Texto del ejercicio
↓↓↓

Para entender el alcance real de esta afección no hace falta irse muy lejos: el mar Mediterráneo, que baña las costas del levante español, es la encarnación de este problema. La pésima gestión de los residuos y el turismo de masas que atraen anualmente sus playas amenazan con devastar por completo su biodiversidad. En la actualidad, el plástico representa el 95 % de los deshechos que flotan en este mar, según datos de WWF. La ingesta de dicho material por parte de la fauna marina supone un enorme riesgo para la salud humana, así como para la preservación de los ecosistemas acuáticos y costeros. Frente a esto, España es el segundo país – solo superado por Turquía – que más residuos plásticos vierte al Mediterráneo.

El turismo de masas y sus consecuencias

El concepto «turismo de masas» adquirió forma entre las décadas de 1950 y 1970, para poner nombre al fenómeno turístico que crecía sin mesura a nivel internacional. Las personas viajan por el mundo en búsqueda de la experiencia estética que supone la contemplación de lo exótico – lo bello, podría decirse. Pero si esta meta no se lleva a cabo de forma respetuosa con el entorno, acaba, como ya hemos visto, quebrando la rígida cuerda del equilibrio natural.

Esto es lo que ocurre en las playas de Étretat, Normandía, que reciben cada año alrededor de un millón y medio de turistas, según datos aportados en 2023 por Étretat Demain. La irrupción masiva de visitantes agrava la erosión natural de las costas; las instalaciones para el tratamiento de aguas residuales se desbordan; y el ingente tráfico peatonal produce deslizamientos de tierra.

↑↑↑

Sección de datos
↓↓↓

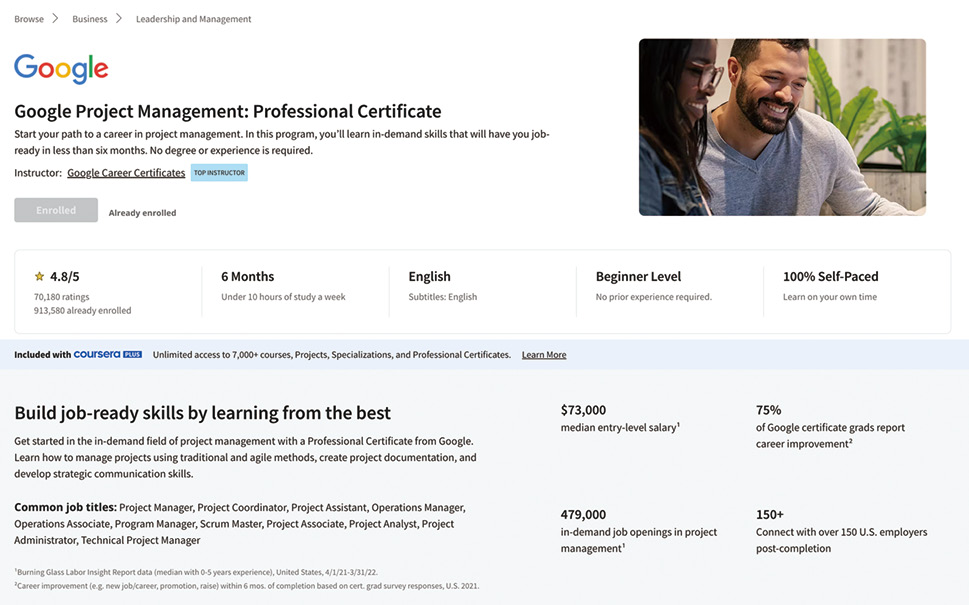
Task: Click the Google logo
Action: pos(61,68)
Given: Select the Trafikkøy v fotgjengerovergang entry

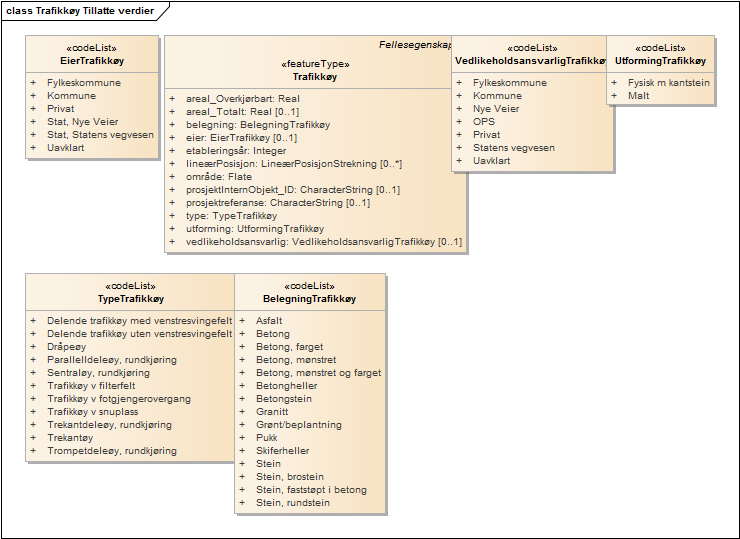Looking at the screenshot, I should (x=118, y=399).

↑↑↑

Tareas del ejercicio
A: Responde a estas preguntas sobre el texto del Mediterráneo y el turismo de masas:
(i) Según WWF, ¿qué porcentaje de lo que flota en el Mediterráneo corresponde al plástico?
(ii) ¿Entre qué décadas adquirió forma el concepto «turismo de masas»?
(iii) ¿Cuántos turistas reciben cada año las playas de Étretat, según Étretat Demain?
B: Actualiza el texto sobre el Mediterráneo y el turismo de masas: reescribe el fragmento desde "Para entender el" hasta "vierte al Mediterráneo." inclusive, cambiando "Turquía" por "Italia".
C: Prolonga el texto sobre el Mediterráneo y el turismo de masas a partir de su última oración.

Respuestas por tarea
A:
(i) El 95 %.
(ii) Entre las décadas de 1950 y 1970.
(iii) Alrededor de un millón y medio.

B:
Para entender el alcance real de esta afección no hace falta irse muy lejos: el mar Mediterráneo, que baña las costas del levante español, es la encarnación de este problema. La pésima gestión de los residuos y el turismo de masas que atraen anualmente sus playas amenazan con devastar por completo su biodiversidad. En la actualidad, el plástico representa el 95 % de los deshechos que flotan en este mar, según datos de WWF. La ingesta de dicho material por parte de la fauna marina supone un enorme riesgo para la salud humana, así como para la preservación de los ecosistemas acuáticos y costeros. Frente a esto, España es el segundo país – solo superado por Italia – que más residuos plásticos vierte al Mediterráneo.

C:
Un ejemplo similar es la mítica Venecia. La ciudad flotante del Adriático es altamente propensa a las inundaciones, que aumentan con la llegada del turismo, el paso de cruceros y la contaminación de las marismas.

Por añadir uno más de los incontables modelos de mala gestión turística, tornamos la vista hacia la Polinesia del Pacífico Sur, donde emerge la isla de Pascua. Con una población total en torno a 6.000 habitantes, acoge de forma anual a unos 80.000 turistas, cuyos deshechos llegan a juntarse hasta en veinte toneladas, expone la BBC.

Si bien es cierto que la industria turística es el principal sustento de estos y otros célebres destinos, la saturación de visitantes, también conocida como «sobreturismo», transforma estos paraísos turísticos en el infierno de la población local. En ocasiones, no queda más opción para los residentes que retirarse a zonas menos transitadas y asequibles.

Retomando el caso de Venecia, encontramos que el centro de la ciudad ha perdido el 40 % de su población en apenas tres décadas, como consecuencia de la subida de precios de los alquileres. De forma parecida, en la isla chilena, las ventajas económicas que ofrece el turismo han motivado la inmigración de población peninsular, que ya sobrepasa el censo de los habitantes autóctonos.

Lo cierto es que el sobreturismo no aporta, en absoluto, ventajas a ninguna de las partes: ni a residentes ni a turistas. Los segundos llegan a aborrecer la experiencia en aquellos destinos donde la belleza natural que van buscando resulta hallarse aplastada bajo el peso de miles de visitantes y la incomodidad de calles intransitables, las playas contaminadas, etc.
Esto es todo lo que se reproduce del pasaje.